U.S. Secretary of War Pete Hegseth demanded nations spend at least 3.5% of GDP on defense during the Shangri-La Dialogue in Singapore on Saturday. The call marked a sharp increase from NATO's 2% benchmark and drew public support from allies including the Netherlands. "No one country can do it all alone," said Canada's chief of defense staff, General Jennie Carignan, as the three-day summit laid bare a rapidly shifting global security calculus.
The Dutch deputy prime minister did not mince words. Dilan Yesilgoz-Zegerius told the forum that the United States is "right" to push allies to spend more, CNBC reported. Russia's full-scale invasion of Ukraine rewired public opinion in the Netherlands, she explained, making defense budgets politically viable in ways they had not been for decades.
Japan, the Philippines, and even New Zealand—a country that falls well below the 3.5% threshold—are now boosting allocations. The policy says one thing. The reality says another.

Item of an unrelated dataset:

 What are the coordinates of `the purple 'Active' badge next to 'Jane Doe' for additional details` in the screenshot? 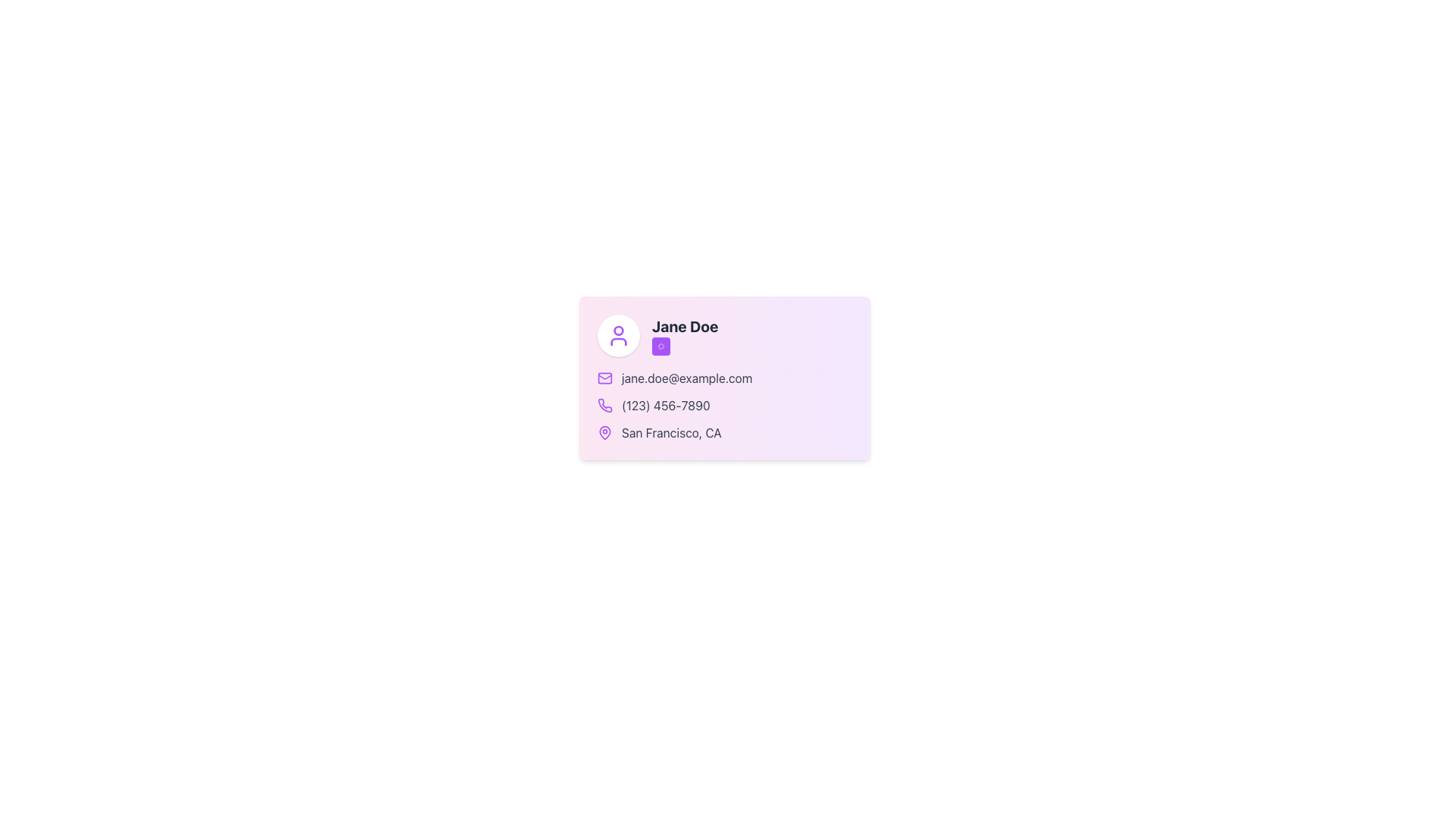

Japan's defense minister Shinjiro Koizumi announced his country's spending hikes and expansion of weapon sales at the same summit where a Chinese general questioned whether Asian nations could trust a remilitarizing Tokyo. Major General Meng Xiangqing from the People's Liberation Army National Defence University pointed directly at Japan's actions during World War II. The exchange captured the forum's central tension: a region arming itself while arguing over who poses the real threat.
Beijing's decision to skip sending Defense Minister Dong Jun for a second straight year shaped the entire gathering. Hegseth said he wished his counterpart had attended. Koizumi told delegates he was "feeling sad" about the absence.
German chief of defense General Carsten Breuer warned China was losing a chance at dialogue. The Philippines took the hardest line. National defense minister Gilberto Teodoro told CNBC that China's presence was "reduced to a minimum" and that Beijing's delegation was there "to promote the party line rather than to engage constructively." No major loss, he said.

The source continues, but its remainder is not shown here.